Un assaut final contre la dernière poche de résistance, qu'on attendait mercredi après-midi ou dans la journée de jeudi, n'a finalement pas eu lieu, les troupes loyalistes se contentant de pourchasser les mutins bien après la sortie sud-ouest de Bangui.

"La ville est totalement sous contrôle des FACA", a annoncé dès mercredi soir une source militaire autorisée interrogée par l'AFP.

"Cela n'exclut pas que quelques rebelles puissent encore se cacher dans certains quartiers du sud-ouest de Bangui", a affirmé cette même source.

Après plusieurs jours et nuits marqués par de violents tirs de mortiers ou de lance-roquettes entrecoupées d'accalmies, les Banguissois se sont levés jeudi matin sans avoir entendu de coups de feu significatifs depuis 24 heures.

Dans la journée, le ministre centrafricain de la Défense, Jean-Jacques Demafouth a confirmé sur les ondes de la radio N'Déké Luka que les FACA avaient repris le "contrôle total" de la capitale.

Cette information a été également donnée par le ministre français délégué à la Coopération, Charles Josselin, citant l'ambassade de France à Bangui.

M. Demafouth a par ailleurs appelé tous les militaires, "même ceux qui ont participé à cette insurrection", à regagner leurs casernes.

"Ils doivent renoncer à leur ouvrage désormais sans issue, et se départir de (l'ancien président André) Kolingba, principal auteur du coup d'Etat", a-t-il insisté

L'ex-général Kolingba, dégradé et dont la tête a été mise à prix par le président Patassé, a été "obligé d'abandonner la pirogue qu'il utilisait dans sa fuite pour errer dans la brousse en ce moment", a indiqué M. Demafouth sans plus de précisions.

Même les hommes du FLC, qui avaient traversé le fleuve Oubangui aux premières heures de la tentative de coup d'Etat manqué pour prêter main forte aux forces loyalistes, ont commencé à regagner jeudi leurs bases, en République démocratique du Congo (RDC), a-t-on constaté jeudi.

"Notre mission à présent est terminée. Ordre a été donné aux troupes de rentrer sur notre territoire", a expliqué le chef de guerre congolais Jean-Pierre Bemba.

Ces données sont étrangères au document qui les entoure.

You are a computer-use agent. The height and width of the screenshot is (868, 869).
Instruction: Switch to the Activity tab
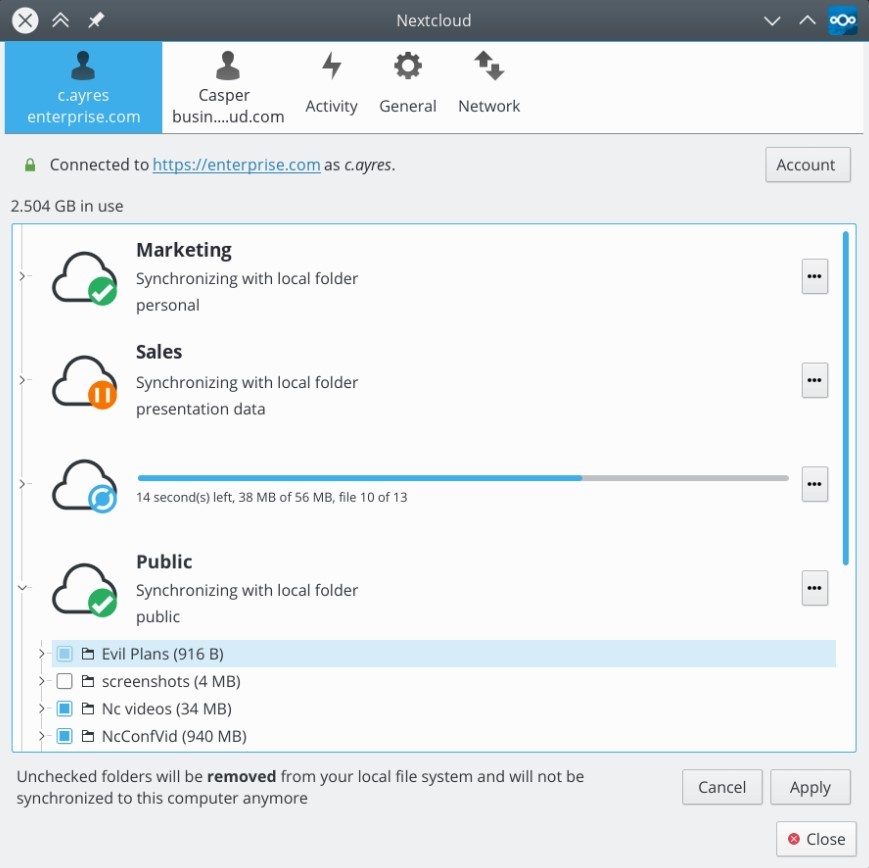331,80

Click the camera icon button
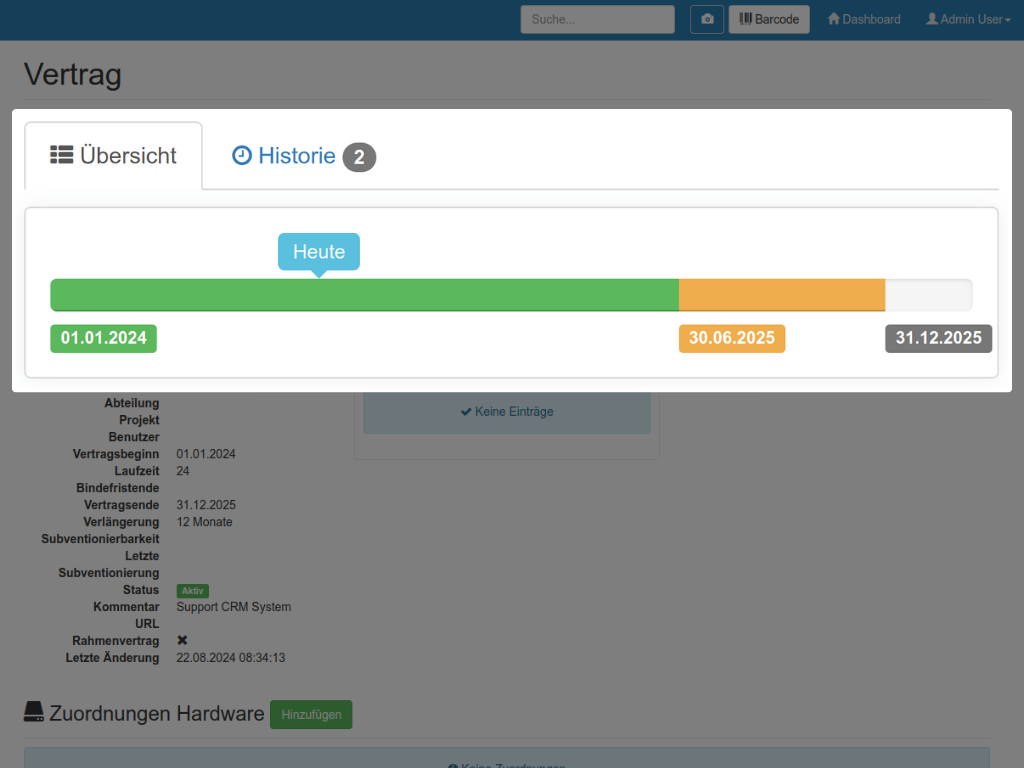point(707,19)
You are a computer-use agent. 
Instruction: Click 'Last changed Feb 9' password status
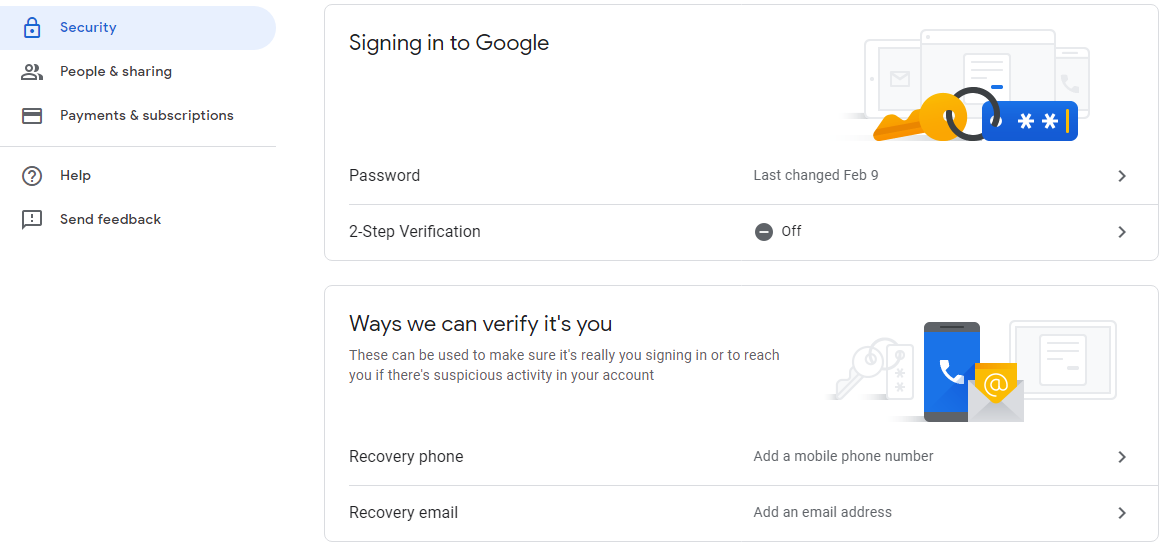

Soulagés de cet arrêt des hostilités qui les ont obligés à rester calfeutrés chez eux durant dix jours, les 600.000 habitants de Bangui ont commencé à se déplacer dans la ville où la circulation a repris timidement.

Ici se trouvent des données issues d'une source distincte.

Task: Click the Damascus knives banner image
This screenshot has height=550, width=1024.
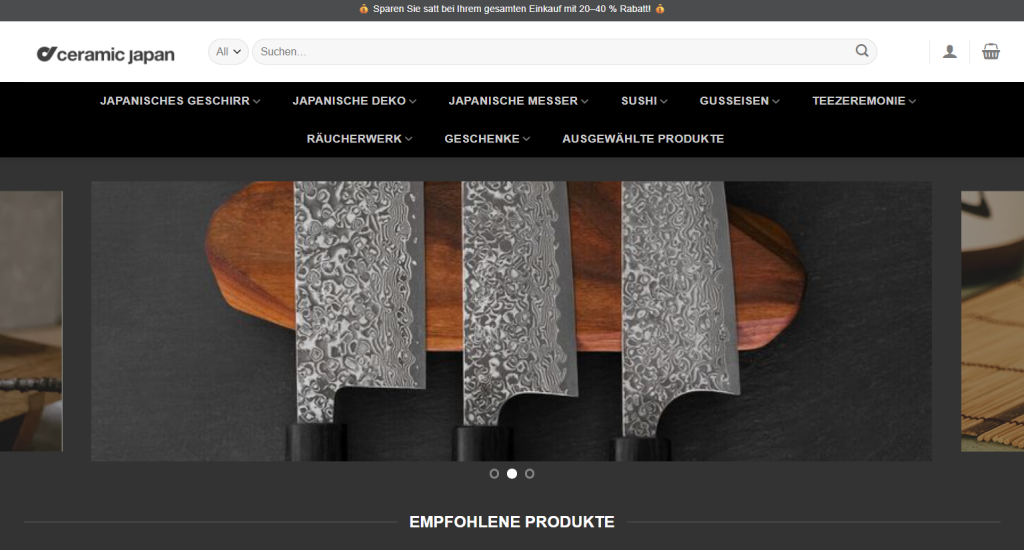Action: pos(511,321)
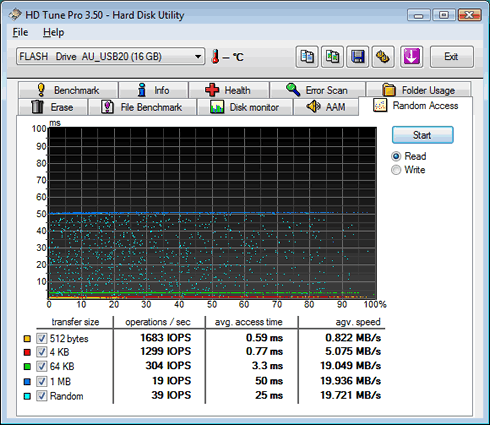Click the copy to clipboard toolbar icon

(x=307, y=57)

De nombreux cadavres, dont la plupart sont en état de putréfaction, jonchaient pourtant les rues, ont constaté des témoins, dont le correspondant de l'AFP.

Certains ont commencé à être incinérés sur place, alors que des centaines de blessés continuaient à affluer jeudi en direction de l'hôpital communautaire de la capitale.

Débordés, le personnel médical a soigné en priorité les personnes blessées par des éclats d'obus ou des balles perdues, tandis que ceux dont l'état était moins grave ont été invités à rentrer chez eux.

Le bilan des combats, qui ont été surtout violents dans les quartiers sud-est et sud-ouest de la ville, pourrait "largement" dépasser le chiffre de 250 à 300 morts avancé sur la base de recoupements, selon des sources officieuses.

De nombreux corps seraient encore enfouis sous les décombres des maisons touchées par les obus de mortiers ou les roquettes des FACA, selon des témoins.

La fin de ce coup d'Etat avorté intervient quatre ans après la dernière mutinerie de 1996/97.

L'envoyé spécial de l'ONU, l'ancien président malien Amadou Toumani Touré est attendu en fin de semaine à Bangui où il avait déjà mené avec succès une première mission de réconciliation nationale.